## Aim of the task
Set down, in full, every record in the block.

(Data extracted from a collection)
*-*-*

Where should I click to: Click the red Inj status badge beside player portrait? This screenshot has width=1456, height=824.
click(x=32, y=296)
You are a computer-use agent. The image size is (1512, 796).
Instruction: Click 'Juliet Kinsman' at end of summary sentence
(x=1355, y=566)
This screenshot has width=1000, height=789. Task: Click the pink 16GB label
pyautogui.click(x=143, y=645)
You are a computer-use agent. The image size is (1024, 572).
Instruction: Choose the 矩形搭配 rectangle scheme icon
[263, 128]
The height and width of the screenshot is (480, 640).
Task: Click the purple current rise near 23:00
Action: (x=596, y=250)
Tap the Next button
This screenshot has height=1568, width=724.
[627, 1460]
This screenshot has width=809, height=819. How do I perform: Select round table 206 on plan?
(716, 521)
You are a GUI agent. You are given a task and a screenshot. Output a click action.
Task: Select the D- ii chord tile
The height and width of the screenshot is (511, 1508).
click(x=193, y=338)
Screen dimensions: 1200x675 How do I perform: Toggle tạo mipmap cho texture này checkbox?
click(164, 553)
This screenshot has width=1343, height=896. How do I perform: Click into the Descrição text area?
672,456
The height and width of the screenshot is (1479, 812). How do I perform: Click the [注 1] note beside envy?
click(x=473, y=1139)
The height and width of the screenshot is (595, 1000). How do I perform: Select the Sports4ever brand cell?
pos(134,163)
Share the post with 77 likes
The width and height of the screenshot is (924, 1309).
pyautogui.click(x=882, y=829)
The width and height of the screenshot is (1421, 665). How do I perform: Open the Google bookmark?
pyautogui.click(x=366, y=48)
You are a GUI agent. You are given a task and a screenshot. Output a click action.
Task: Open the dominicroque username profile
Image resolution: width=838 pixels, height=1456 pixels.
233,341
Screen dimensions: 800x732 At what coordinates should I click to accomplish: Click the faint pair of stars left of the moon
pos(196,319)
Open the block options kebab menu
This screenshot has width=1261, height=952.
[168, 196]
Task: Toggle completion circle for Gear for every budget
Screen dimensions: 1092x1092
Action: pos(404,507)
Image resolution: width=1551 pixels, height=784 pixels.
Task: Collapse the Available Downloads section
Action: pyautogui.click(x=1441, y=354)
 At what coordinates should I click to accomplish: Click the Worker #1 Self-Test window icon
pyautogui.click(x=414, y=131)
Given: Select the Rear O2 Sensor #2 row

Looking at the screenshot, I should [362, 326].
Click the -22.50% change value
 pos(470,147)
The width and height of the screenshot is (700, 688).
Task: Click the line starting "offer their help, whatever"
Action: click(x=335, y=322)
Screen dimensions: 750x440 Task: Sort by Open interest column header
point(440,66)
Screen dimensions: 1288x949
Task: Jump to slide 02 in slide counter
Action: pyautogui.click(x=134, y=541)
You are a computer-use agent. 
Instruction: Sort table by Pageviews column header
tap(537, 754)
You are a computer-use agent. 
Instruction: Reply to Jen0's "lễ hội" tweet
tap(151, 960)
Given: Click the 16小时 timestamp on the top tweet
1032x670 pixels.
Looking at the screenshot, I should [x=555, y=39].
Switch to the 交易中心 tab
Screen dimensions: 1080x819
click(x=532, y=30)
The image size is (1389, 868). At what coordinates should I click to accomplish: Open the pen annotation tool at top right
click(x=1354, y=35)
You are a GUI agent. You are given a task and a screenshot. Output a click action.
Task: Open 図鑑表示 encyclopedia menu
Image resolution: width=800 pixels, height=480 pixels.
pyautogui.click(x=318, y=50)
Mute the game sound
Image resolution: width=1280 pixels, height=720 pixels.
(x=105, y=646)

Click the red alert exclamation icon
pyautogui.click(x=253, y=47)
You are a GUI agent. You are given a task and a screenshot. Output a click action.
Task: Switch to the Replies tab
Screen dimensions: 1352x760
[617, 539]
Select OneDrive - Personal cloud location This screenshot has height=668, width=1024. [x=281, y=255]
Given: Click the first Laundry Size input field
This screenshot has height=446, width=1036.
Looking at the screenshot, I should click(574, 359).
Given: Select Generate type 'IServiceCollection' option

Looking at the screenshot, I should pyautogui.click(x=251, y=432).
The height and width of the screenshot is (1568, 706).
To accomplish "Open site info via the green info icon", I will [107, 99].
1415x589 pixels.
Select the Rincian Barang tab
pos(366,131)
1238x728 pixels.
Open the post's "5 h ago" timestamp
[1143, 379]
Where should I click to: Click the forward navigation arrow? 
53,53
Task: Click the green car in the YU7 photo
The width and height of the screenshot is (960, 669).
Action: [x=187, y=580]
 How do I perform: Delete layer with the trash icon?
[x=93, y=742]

*-*-*

## Written answer
Where should I click to: Click the red Inj status badge beside player portrait? This screenshot has width=1456, height=824.
click(x=32, y=296)
You are a computer-use agent. The image size is (1512, 796).
Instruction: Click 'Juliet Kinsman' at end of summary sentence
(x=1355, y=566)
This screenshot has width=1000, height=789. Task: Click the pink 16GB label
pyautogui.click(x=143, y=645)
You are a computer-use agent. The image size is (1024, 572).
Instruction: Choose the 矩形搭配 rectangle scheme icon
[263, 128]
The height and width of the screenshot is (480, 640).
Task: Click the purple current rise near 23:00
Action: (x=596, y=250)
Tap the Next button
This screenshot has height=1568, width=724.
[627, 1460]
This screenshot has width=809, height=819. How do I perform: Select round table 206 on plan?
(716, 521)
You are a GUI agent. You are given a task and a screenshot. Output a click action.
Task: Select the D- ii chord tile
The height and width of the screenshot is (511, 1508).
click(x=193, y=338)
Screen dimensions: 1200x675 How do I perform: Toggle tạo mipmap cho texture này checkbox?
click(164, 553)
This screenshot has width=1343, height=896. How do I perform: Click into the Descrição text area?
672,456
The height and width of the screenshot is (1479, 812). How do I perform: Click the [注 1] note beside envy?
click(x=473, y=1139)
The height and width of the screenshot is (595, 1000). How do I perform: Select the Sports4ever brand cell?
pos(134,163)
Share the post with 77 likes
The width and height of the screenshot is (924, 1309).
pyautogui.click(x=882, y=829)
The width and height of the screenshot is (1421, 665). How do I perform: Open the Google bookmark?
pyautogui.click(x=366, y=48)
You are a GUI agent. You are given a task and a screenshot. Output a click action.
Task: Open the dominicroque username profile
Image resolution: width=838 pixels, height=1456 pixels.
233,341
Screen dimensions: 800x732 At what coordinates should I click to accomplish: Click the faint pair of stars left of the moon
pos(196,319)
Open the block options kebab menu
This screenshot has width=1261, height=952.
[168, 196]
Task: Toggle completion circle for Gear for every budget
Screen dimensions: 1092x1092
Action: pos(404,507)
Image resolution: width=1551 pixels, height=784 pixels.
Task: Collapse the Available Downloads section
Action: pyautogui.click(x=1441, y=354)
 At what coordinates should I click to accomplish: Click the Worker #1 Self-Test window icon
pyautogui.click(x=414, y=131)
Given: Select the Rear O2 Sensor #2 row

Looking at the screenshot, I should [362, 326].
Click the -22.50% change value
 pos(470,147)
The width and height of the screenshot is (700, 688).
Task: Click the line starting "offer their help, whatever"
Action: click(x=335, y=322)
Screen dimensions: 750x440 Task: Sort by Open interest column header
point(440,66)
Screen dimensions: 1288x949
Task: Jump to slide 02 in slide counter
Action: pyautogui.click(x=134, y=541)
You are a computer-use agent. 
Instruction: Sort table by Pageviews column header
tap(537, 754)
You are a computer-use agent. 
Instruction: Reply to Jen0's "lễ hội" tweet
tap(151, 960)
Given: Click the 16小时 timestamp on the top tweet
1032x670 pixels.
Looking at the screenshot, I should [x=555, y=39].
Switch to the 交易中心 tab
Screen dimensions: 1080x819
click(x=532, y=30)
The image size is (1389, 868). At what coordinates should I click to accomplish: Open the pen annotation tool at top right
click(x=1354, y=35)
You are a GUI agent. You are given a task and a screenshot. Output a click action.
Task: Open 図鑑表示 encyclopedia menu
Image resolution: width=800 pixels, height=480 pixels.
pyautogui.click(x=318, y=50)
Mute the game sound
Image resolution: width=1280 pixels, height=720 pixels.
(x=105, y=646)

Click the red alert exclamation icon
pyautogui.click(x=253, y=47)
You are a GUI agent. You are given a task and a screenshot. Output a click action.
Task: Switch to the Replies tab
Screen dimensions: 1352x760
[617, 539]
Select OneDrive - Personal cloud location This screenshot has height=668, width=1024. [x=281, y=255]
Given: Click the first Laundry Size input field
This screenshot has height=446, width=1036.
Looking at the screenshot, I should click(574, 359).
Given: Select Generate type 'IServiceCollection' option

Looking at the screenshot, I should pyautogui.click(x=251, y=432).
The height and width of the screenshot is (1568, 706).
To accomplish "Open site info via the green info icon", I will [107, 99].
1415x589 pixels.
Select the Rincian Barang tab
pos(366,131)
1238x728 pixels.
Open the post's "5 h ago" timestamp
[1143, 379]
Where should I click to: Click the forward navigation arrow? 
53,53
Task: Click the green car in the YU7 photo
The width and height of the screenshot is (960, 669).
Action: [x=187, y=580]
 How do I perform: Delete layer with the trash icon?
[x=93, y=742]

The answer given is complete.